Вскоре он поднялся и сказал, что должен на несколько часов пойти в лабораторию.

— Видали? — сказала Рита. — Видали? Даже теперь.

— Не дури ты. Вечером приду опять.

Когда Боб ушел, она заявила:

— Он испортит девчушку до мозга костей — а все на мою голову. — Спохватившись, она стала благодарить молодых людей за цветы: Тоби принес фиалки, а Эйдриан — белые розы. Рита взглянула на розы. — Откуда вы узнали, что я люблю именно белые?

— Просто угадал. Рита, а кто преподнес вам цикламены? Прелесть какая.

— Да это Боб. И знает ведь, что цветы в горшках у меня не живут. Нет, мне больше нравятся эти розы, но надо было вам подарить их какой-нибудь милой девушке.

— Что я и сделал.

— Ну, какой там. Я уже мамаша. Да, что ни говори, большая для них потеря!

— Для кого?

— Для девушек.

Всякий раз, как Рита начинала его поддразнивать, намекая на то, что он собирается дать обет безбрачия, Эйдриан мрачнел; вот и сейчас он нахмурился, но возразил ей очень мягко:

— Ни для кого это не потеря, просто я намерен прожить свою жизнь так, как считаю нужным.

— Ну, разве это жизнь? — И, отвернувшись от него, она, словно в изнеможении, откинулась на подушку.

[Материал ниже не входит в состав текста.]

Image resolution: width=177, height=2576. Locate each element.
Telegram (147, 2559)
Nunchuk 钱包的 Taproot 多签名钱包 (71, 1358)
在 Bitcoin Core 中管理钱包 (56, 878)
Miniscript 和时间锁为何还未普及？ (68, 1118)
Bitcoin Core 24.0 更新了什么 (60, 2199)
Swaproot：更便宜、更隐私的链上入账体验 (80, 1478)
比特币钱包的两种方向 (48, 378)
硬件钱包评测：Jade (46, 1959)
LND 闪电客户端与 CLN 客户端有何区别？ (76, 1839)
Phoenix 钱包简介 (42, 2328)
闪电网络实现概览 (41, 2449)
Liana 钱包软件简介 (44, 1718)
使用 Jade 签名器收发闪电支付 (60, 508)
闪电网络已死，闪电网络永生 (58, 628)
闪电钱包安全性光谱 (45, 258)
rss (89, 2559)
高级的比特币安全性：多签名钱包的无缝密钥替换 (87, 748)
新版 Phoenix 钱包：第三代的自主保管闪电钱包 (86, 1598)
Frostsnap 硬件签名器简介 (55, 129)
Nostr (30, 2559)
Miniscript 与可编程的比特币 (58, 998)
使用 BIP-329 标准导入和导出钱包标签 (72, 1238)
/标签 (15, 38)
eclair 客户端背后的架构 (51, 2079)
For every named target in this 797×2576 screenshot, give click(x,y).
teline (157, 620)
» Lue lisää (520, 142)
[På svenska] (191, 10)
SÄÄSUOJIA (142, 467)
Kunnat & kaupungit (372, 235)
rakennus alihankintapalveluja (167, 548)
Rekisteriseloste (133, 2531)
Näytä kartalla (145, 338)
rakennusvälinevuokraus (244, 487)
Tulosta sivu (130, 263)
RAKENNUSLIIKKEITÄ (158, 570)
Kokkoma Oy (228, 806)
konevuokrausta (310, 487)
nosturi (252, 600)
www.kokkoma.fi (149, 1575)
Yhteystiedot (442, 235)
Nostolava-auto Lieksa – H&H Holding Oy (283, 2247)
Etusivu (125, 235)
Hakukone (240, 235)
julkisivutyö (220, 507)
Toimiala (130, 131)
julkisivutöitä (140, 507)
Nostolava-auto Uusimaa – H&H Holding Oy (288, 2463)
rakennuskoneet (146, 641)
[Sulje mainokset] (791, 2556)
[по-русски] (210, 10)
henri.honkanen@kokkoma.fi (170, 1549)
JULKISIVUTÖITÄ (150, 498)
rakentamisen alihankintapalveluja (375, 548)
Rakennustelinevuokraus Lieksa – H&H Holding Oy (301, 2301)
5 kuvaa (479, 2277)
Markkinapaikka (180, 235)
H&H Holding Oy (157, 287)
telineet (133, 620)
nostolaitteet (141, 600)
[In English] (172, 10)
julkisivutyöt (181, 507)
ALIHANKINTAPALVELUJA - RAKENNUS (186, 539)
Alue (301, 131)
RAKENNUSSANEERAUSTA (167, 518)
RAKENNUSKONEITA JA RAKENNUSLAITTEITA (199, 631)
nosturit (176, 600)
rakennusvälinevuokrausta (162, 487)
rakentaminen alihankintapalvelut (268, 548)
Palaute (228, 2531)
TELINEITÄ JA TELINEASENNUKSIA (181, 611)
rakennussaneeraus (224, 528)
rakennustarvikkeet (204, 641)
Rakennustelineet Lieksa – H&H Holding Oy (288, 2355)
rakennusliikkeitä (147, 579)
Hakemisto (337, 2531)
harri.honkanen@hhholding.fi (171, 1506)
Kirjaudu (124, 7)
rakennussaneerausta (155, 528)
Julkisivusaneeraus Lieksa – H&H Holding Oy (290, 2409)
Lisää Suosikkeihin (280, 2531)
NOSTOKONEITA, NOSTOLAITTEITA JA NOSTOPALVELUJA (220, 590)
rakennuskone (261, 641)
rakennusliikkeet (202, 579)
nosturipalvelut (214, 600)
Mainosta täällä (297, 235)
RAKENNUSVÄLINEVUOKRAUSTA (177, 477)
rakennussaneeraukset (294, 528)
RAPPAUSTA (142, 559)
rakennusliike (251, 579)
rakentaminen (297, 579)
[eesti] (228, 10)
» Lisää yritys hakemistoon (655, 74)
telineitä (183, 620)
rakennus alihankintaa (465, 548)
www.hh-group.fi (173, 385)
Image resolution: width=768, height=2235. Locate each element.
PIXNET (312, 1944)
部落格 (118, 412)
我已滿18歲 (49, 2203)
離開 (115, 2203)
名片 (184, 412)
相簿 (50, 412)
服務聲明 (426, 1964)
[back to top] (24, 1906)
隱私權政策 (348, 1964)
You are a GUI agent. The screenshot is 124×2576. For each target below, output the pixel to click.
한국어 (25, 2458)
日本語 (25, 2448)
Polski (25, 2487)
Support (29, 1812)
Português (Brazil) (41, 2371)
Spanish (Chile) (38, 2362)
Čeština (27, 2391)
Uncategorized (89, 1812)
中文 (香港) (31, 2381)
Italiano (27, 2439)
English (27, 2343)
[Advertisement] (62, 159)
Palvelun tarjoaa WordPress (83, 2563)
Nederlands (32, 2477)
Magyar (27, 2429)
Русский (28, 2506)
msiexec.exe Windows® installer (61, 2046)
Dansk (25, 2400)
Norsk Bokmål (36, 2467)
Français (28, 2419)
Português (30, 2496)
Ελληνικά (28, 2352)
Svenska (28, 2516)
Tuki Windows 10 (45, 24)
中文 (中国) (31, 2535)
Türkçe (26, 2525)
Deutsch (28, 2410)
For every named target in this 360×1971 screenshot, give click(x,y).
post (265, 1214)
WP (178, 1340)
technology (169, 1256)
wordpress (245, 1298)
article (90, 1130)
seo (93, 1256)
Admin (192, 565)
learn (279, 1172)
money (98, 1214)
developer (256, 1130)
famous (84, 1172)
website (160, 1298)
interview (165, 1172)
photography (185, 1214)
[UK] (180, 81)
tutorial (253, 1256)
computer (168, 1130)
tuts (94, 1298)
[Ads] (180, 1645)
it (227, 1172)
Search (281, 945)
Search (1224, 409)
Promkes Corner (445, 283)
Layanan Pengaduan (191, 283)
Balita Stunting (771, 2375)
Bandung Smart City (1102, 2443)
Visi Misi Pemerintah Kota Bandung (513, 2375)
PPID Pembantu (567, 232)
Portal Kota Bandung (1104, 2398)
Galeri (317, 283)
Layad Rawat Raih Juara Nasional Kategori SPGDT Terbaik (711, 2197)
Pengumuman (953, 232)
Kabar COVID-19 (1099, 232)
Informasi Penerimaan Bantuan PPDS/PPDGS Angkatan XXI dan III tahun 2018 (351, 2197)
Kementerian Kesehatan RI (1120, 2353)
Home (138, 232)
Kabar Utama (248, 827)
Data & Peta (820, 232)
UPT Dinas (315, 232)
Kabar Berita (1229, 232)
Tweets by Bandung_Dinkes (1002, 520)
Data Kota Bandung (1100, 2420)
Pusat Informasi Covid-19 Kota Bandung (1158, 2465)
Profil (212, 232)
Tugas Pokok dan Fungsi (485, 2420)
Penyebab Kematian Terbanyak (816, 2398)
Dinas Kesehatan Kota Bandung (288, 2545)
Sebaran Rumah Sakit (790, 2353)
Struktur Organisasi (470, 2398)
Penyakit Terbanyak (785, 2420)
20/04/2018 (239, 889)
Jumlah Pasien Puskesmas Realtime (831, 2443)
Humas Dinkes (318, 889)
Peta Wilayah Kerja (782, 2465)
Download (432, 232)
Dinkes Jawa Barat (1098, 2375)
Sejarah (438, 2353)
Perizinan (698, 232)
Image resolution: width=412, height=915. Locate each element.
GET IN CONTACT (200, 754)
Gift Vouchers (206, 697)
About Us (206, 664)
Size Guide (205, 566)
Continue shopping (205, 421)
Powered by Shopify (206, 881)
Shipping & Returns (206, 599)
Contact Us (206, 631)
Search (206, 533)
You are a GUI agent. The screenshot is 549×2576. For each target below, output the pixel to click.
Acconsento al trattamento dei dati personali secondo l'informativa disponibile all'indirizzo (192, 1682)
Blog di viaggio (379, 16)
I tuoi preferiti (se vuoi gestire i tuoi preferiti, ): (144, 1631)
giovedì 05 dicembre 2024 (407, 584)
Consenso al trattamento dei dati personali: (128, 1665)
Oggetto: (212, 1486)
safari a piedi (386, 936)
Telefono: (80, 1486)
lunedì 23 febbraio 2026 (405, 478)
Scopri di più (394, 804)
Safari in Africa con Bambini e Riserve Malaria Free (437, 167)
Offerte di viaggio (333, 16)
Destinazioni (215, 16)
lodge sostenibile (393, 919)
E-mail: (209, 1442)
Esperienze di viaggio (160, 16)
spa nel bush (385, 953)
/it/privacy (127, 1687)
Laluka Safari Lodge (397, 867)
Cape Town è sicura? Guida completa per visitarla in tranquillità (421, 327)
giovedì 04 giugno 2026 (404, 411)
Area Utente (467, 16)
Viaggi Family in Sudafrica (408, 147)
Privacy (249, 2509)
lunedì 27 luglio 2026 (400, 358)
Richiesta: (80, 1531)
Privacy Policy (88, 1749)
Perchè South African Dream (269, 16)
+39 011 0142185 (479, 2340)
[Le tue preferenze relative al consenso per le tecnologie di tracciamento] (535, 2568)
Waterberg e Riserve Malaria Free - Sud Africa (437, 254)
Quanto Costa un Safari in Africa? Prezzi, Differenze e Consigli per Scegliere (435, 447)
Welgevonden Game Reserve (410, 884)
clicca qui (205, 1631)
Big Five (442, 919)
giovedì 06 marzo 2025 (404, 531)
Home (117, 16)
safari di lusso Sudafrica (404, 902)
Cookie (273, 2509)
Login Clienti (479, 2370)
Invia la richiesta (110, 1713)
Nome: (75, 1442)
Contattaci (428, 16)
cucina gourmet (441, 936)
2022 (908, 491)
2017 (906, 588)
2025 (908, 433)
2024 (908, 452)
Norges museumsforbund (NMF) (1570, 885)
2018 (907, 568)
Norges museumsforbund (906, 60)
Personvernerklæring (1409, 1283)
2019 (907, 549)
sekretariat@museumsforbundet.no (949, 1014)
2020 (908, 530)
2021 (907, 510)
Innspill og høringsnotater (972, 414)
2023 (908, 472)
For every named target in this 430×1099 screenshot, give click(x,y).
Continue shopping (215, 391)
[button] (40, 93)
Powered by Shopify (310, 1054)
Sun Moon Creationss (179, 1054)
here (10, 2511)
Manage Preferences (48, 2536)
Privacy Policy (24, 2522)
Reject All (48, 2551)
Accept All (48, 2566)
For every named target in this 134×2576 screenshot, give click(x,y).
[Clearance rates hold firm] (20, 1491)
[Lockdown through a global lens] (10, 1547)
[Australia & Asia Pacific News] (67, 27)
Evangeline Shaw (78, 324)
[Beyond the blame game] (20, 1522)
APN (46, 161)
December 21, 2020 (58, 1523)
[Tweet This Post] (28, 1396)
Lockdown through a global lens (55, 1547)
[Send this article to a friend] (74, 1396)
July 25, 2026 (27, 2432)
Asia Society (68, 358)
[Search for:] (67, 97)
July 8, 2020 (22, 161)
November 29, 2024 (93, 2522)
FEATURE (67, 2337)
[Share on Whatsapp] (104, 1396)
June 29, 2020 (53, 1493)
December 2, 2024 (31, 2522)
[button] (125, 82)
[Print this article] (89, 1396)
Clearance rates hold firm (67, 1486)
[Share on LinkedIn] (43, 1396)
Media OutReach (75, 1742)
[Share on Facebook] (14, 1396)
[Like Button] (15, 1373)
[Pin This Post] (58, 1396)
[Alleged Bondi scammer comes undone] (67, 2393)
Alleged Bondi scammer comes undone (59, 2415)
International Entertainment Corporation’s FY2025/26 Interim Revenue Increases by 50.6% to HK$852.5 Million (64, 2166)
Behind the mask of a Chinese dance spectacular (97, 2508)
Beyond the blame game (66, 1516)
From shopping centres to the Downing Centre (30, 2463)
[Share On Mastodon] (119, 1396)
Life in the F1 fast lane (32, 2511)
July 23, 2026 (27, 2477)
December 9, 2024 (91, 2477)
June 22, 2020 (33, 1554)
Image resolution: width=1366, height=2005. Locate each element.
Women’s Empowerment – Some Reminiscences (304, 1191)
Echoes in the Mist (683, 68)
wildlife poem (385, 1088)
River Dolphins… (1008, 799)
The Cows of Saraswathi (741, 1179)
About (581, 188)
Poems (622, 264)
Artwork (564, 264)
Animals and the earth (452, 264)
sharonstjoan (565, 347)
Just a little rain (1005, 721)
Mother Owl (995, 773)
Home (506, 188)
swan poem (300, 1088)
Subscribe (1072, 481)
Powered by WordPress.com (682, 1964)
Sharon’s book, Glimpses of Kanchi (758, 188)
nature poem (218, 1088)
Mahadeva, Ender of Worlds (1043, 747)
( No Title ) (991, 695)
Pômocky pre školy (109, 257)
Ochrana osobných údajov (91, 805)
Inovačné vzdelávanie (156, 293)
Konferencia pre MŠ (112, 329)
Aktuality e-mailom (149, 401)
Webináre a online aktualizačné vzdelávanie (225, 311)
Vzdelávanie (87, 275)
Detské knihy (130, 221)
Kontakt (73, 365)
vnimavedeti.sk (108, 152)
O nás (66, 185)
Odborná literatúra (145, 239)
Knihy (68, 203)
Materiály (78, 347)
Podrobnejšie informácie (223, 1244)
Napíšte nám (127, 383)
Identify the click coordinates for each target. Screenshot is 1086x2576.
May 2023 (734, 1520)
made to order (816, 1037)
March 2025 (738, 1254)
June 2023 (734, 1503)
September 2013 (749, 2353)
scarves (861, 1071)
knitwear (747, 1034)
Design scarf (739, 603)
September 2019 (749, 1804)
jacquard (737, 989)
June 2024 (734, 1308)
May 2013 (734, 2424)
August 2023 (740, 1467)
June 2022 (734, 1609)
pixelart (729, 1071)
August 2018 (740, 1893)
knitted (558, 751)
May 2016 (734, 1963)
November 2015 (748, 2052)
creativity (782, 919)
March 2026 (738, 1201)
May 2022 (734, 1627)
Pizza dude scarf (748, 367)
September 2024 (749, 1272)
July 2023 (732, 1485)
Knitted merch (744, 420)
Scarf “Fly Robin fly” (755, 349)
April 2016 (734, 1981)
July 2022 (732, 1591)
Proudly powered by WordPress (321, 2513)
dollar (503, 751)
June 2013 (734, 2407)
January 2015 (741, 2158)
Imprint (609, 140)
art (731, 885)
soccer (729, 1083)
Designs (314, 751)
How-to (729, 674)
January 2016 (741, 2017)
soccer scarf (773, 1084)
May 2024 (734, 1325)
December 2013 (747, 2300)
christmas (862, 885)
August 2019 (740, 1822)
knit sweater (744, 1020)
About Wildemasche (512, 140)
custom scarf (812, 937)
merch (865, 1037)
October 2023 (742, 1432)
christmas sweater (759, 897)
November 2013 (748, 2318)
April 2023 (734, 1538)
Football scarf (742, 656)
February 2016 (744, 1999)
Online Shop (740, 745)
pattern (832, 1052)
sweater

— Кончай, Рита, — сказал Тоби довольно резко, что, в общем-то, было ему не очень свойственно. — Иначе Эйдриан больше сюда не придет.

— А я думала, это его работа — навещать болящих.

— Никогда не видел, чтобы у болящей был такой цветущий вид, — сказал Эйдриан умиротворяющим тоном.

— Нет, я чувствую себя совсем больной. Мне дают какое-то лекарство, чтобы молоко пропало окончательно.

Эйдриан вспыхнул.

— Чувство такое, будто совершаешь самоубийство. Надеюсь, это пройдет.

— Все проходит, — сказал Эйдриан. Эту древнюю и довольно банальную истину он изрек так, словно только что постиг всю ее мудрость.

— Ну что ж, — сказала Рита, — не стану вас задерживать. Я понимаю, не такое уж это для вас удовольствие.

— И в самом деле, удовольствия мало, — сказал Тоби Эйдриану, когда они вышли из лечебницы. Да и Бобу, видно, не уготованы в дальнейшем особые радости.

— А знаешь, мне кажется, он справится со всем этим лучше, чем ты думаешь. Ведь он поглощен работой, а теперь еще и ребенок. Я уверен, он считает себя счастливым.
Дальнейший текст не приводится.